Comment 8 Jeff Mesnil 2012-08-06 10:27:25 UTC

Link: Added: This issue Cloned to JBPAPP-9647

Comment 13 Paul Gier 2012-09-05 19:58:28 UTC

Hornetq 2.2.19.Final has been build for EAP

Comment 14 Miroslav Novak 2012-10-01 11:21:47 UTC

Based on comments in HORNETQ-1002 I'm closing jira.

Comment 15 sgilda 2012-10-04 14:28:59 UTC

Does this need a release note for EAP 6.0.1? 
If so, the issue needs to be re-opened and the release notes flags set (Affects Release Notes, Not Yet Documented).
If not, the issue needs to be re-opened and the release notes flag set to "Release notes not required".

Comment 16 Tom WELLS 2012-10-09 07:21:01 UTC

Updating the release notes fields.

Comment 17 Tom WELLS 2012-10-09 07:21:01 UTC

Release Notes Docs Status: Added: Needs More Info

Comment 18 Dana Mison 2012-10-16 07:07:22 UTC

Writer: Added: sgilda

Comment 19 sgilda 2012-10-18 15:22:56 UTC

Miroslav, Brian, or Jeff, does this need a release note?

Comment 20 Dana Mison 2012-10-19 04:40:09 UTC

Affects: Added: Release Notes

Comment 21 Jeff Mesnil 2012-10-19 07:20:05 UTC

Sande, yes, we can add a release note about this

Comment 22 sgilda 2012-10-19 12:13:23 UTC

Jeff, is this release note correct?

Comment 23 sgilda 2012-10-19 12:13:23 UTC

Release Notes Text: Added: When starting Enterprise Application Platform 6 on two different machines in a HornetQ cluster, if the network connection between the machines was lost and later ree-stablished, the cluster node was not recreated and the cluster connection was not started. The topology member is now created and added back to the cluster and the cluster connection is restarted.

Comment 24 sgilda 2012-10-19 12:14:16 UTC

Release Notes Text: Removed: When starting Enterprise Application Platform 6 on two different machines in a HornetQ cluster, if the network connection between the machines was lost and later ree-stablished, the cluster node was not recreated and the cluster connection was not started.
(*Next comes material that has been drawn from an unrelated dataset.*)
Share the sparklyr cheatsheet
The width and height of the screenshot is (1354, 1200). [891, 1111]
The topology member is now created and added back to the cluster and the cluster connection is restarted.  Added: When starting Enterprise Application Platform 6 on two different machines in a HornetQ cluster, if the network connection between the machines was lost and later re-established, the cluster node was not created and the cluster connection was not started. The topology member is now created and added back to the cluster and the cluster connection is restarted.
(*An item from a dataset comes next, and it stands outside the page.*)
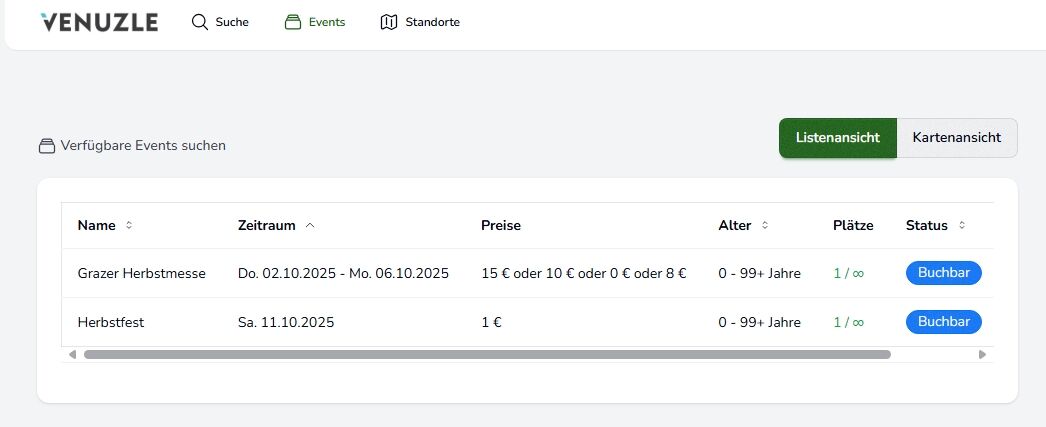
Task: Open the Herbstfest event row
Action: pyautogui.click(x=111, y=322)
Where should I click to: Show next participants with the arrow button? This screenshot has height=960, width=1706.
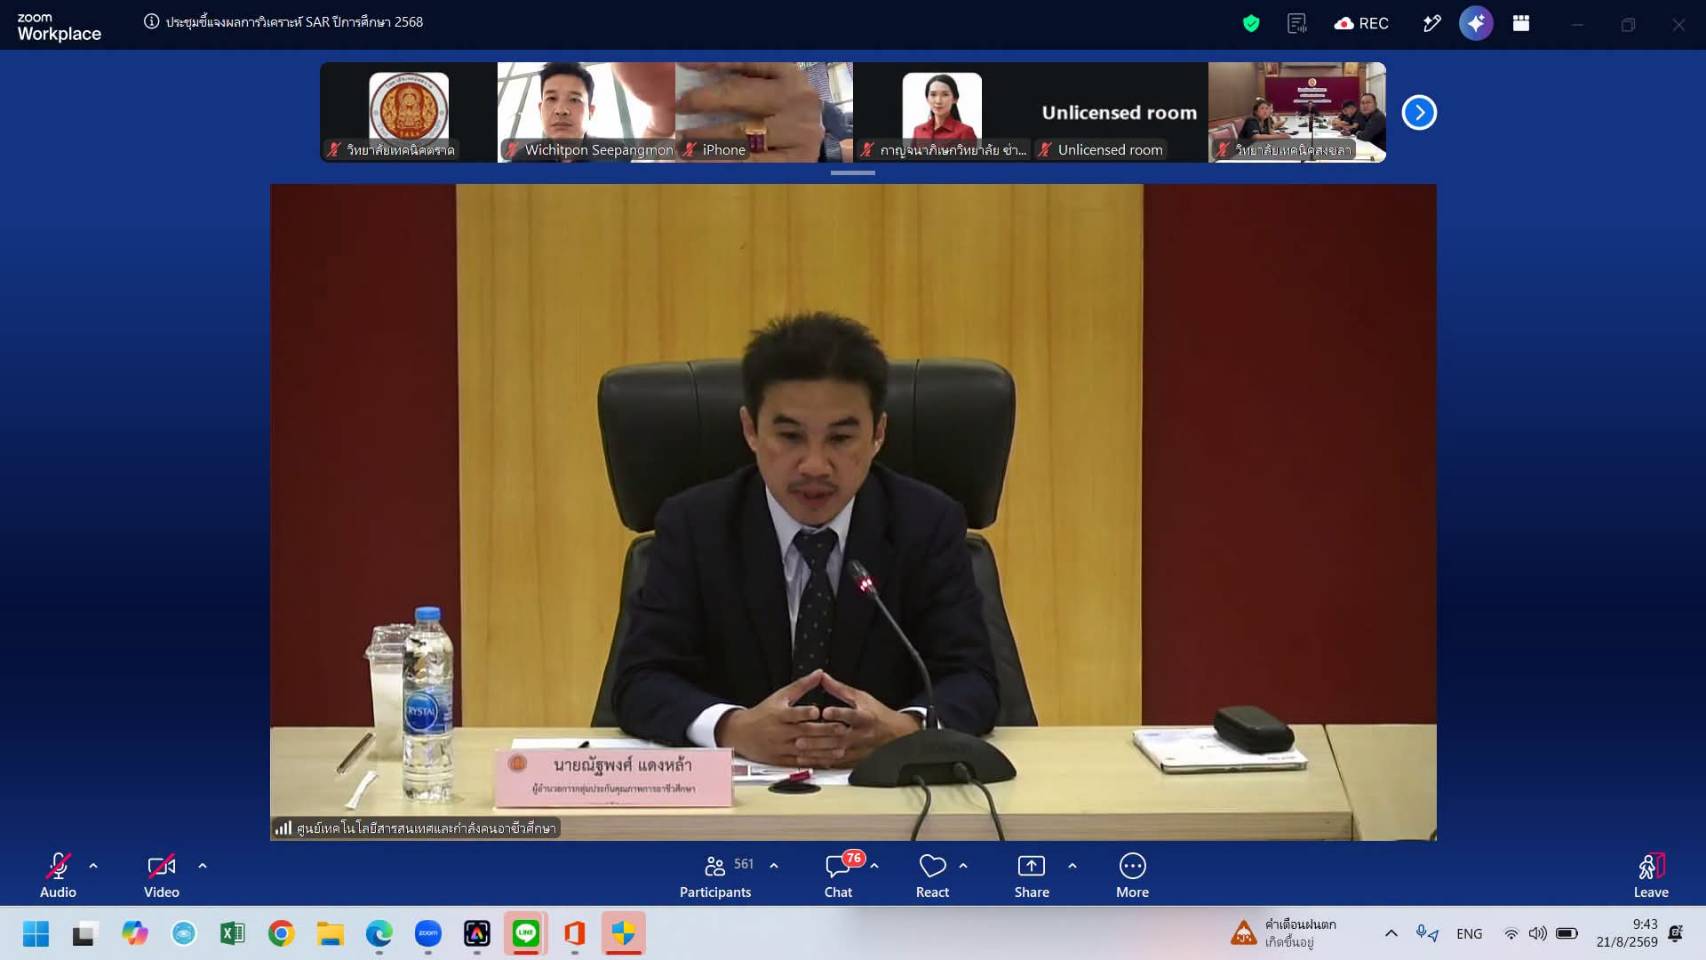[1419, 112]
Comment 25 sgilda 2012-10-19 13:54:24 UTC

Release Notes Text: Removed: When starting Enterprise Application Platform 6 on two different machines in a HornetQ cluster, if the network connection between the machines was lost and later re-established, the cluster node was not created and the cluster connection was not started. The topology member is now created and added back to the cluster and the cluster connection is restarted.  Added: When running Enterprise Application Platform 6 on two different machines in a HornetQ cluster, if the network connection between the machines was lost and later re-established, the cluster node was not created and the cluster connection was not restarted. The topology member is now created and added back to the cluster and the cluster connection is restarted.
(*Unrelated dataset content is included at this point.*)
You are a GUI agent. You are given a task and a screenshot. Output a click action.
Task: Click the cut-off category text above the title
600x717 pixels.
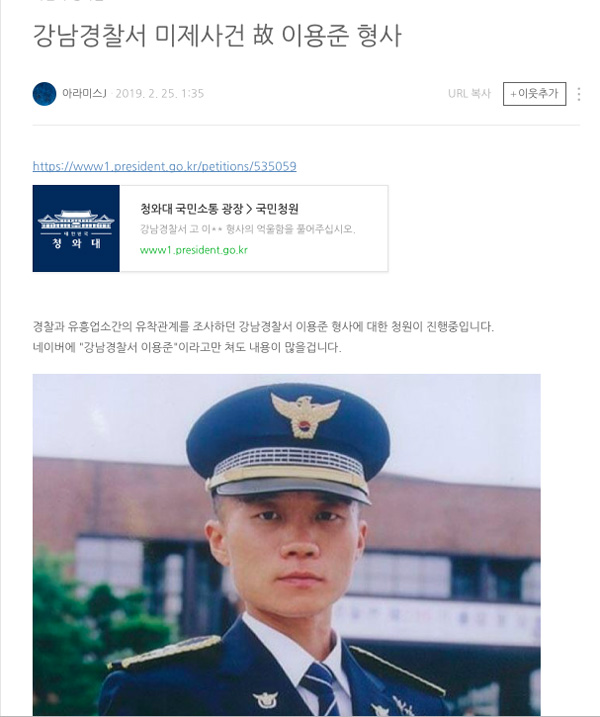69,1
Comment 26 Jeff Mesnil 2012-10-19 14:46:51 UTC

I couldn't have worded it better :) thanks

Comment 27 sgilda 2012-10-19 15:16:27 UTC

Thanks Jeff!

Comment 28 sgilda 2012-10-19 15:16:27 UTC

Release Notes Docs Status: Removed: Needs More Info Added: Documented as Resolved Issue

Comment 29 Miroslav Novak 2012-11-05 17:11:33 UTC

Closing.

Comment 30 Anne-Louise Tangring 2012-11-13 20:07:44 UTC

Release Notes Docs Status: Removed: Documented as Resolved Issue 
Writer: Removed: sgilda 
Release Notes Text: Removed: When running Enterprise Application Platform 6 on two different machines in a HornetQ cluster, if the network connection between the machines was lost and later re-established, the cluster node was not created and the cluster connection was not restarted. The topology member is now created and added back to the cluster and the cluster connection is restarted.  
Docs QE Status: Removed: NEW